EXERCISE INSTRUCTIONS:
(a) Reproduce the part of the email thread about the BIT() macro starting with "Signed-off-by: Heiko Schocher" and going on through "simply 1 << (nr)?".
(b) In the email thread about the BIT() macro, which driver is said to use the BIT() definition?
(c) Pick up the email thread about the BIT() macro after its last line and keep it going.

EXTRACT PROVIDED:

------------------------------------------------------------

On 09.09.15 20:10, Scott Wood wrote:
On Wed, 2015-09-09 at 12:37 -0400, Tom Rini wrote:
On Wed, Sep 09, 2015 at 11:22:25AM -0500, Scott Wood wrote:
On Tue, 2015-09-08 at 21:01 +0300, ivan.khoronzhuk wrote:
Hi, Andreas

On 07.09.15 14:43, Andreas Bießmann wrote:
From: Heiko Schocher <h...@denx.de>

introduce BIT() definition, used in at91_udc gadget
driver.

Signed-off-by: Heiko Schocher <h...@denx.de>
[remove all other occurrences of BIT(x) definition]
Signed-off-by: Andreas Bießmann <andreas.de...@googlemail.com>
---
Full buildman is running


....


+#define BIT(nr)            (1UL << (nr))

Why UL? Why not simply 1 << (nr)?

That would give the wrong result for nr == 31 if used as a 64-bit number,
and
would produce undefined behavior for nr >= 32 (though even with 1UL that
would be undefined on 32-bit builds).

What if I need set ULL bit on 32-bit system?

------------------------------------------------------------

MATERIAL:

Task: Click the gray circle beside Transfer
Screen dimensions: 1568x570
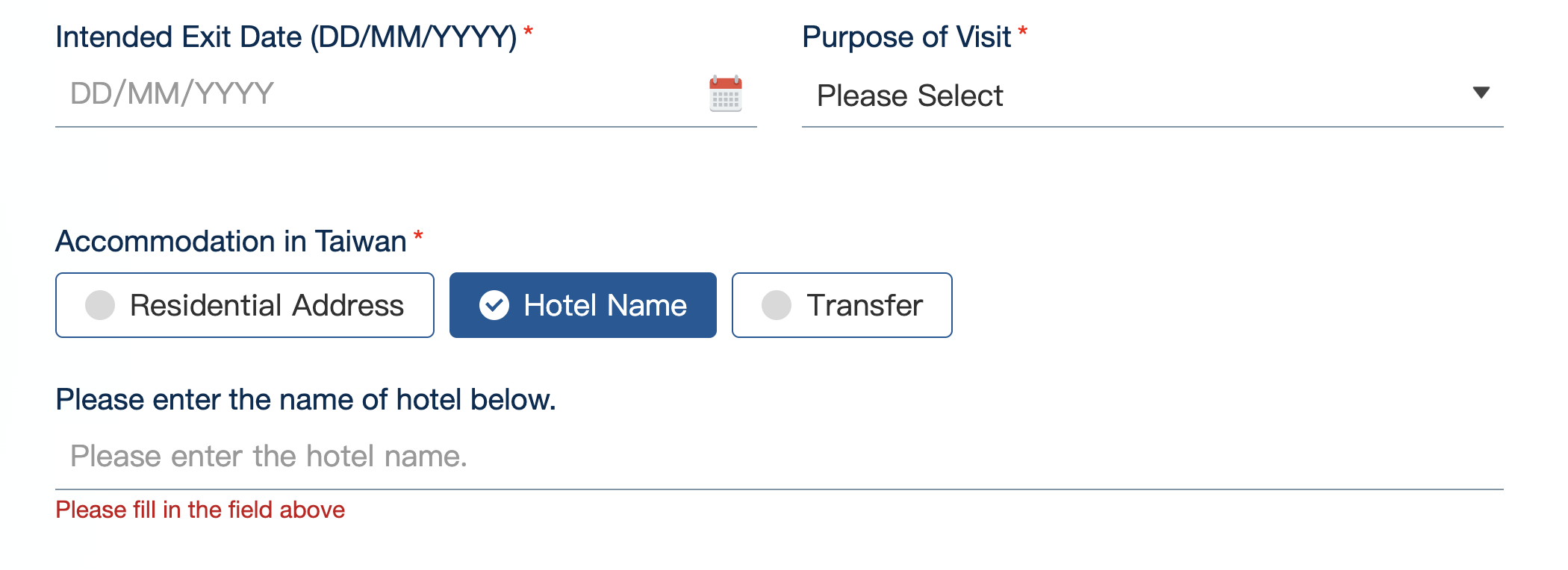Action: pos(776,305)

------------------------------------------------------------

ANSWERS TO THE EXERCISE:
(a)
Signed-off-by: Heiko Schocher <h...@denx.de>
[remove all other occurrences of BIT(x) definition]
Signed-off-by: Andreas Bießmann <andreas.de...@googlemail.com>
---
Full buildman is running


....


+#define BIT(nr)            (1UL << (nr))

Why UL? Why not simply 1 << (nr)?

(b) The at91_udc gadget driver.

(c)
Thanks for explanation.

Yes, ULL would be better.

That would be BIT_ULL(nr) ?  I want to assume that there was some care
given upstream here.  It was about 2 years ago now the kernel added a
specific BIT_ULL and family in addition to BIT(nr) from back in 2007.

A quick search didn't turn up much justification for keeping them separate
(and it seems like using BIT where BIT_ULL is needed could be a source of
difficult bugs), but sure, we don't want to encourage writing driver code
that will break on Linux.
Better to keep same approach.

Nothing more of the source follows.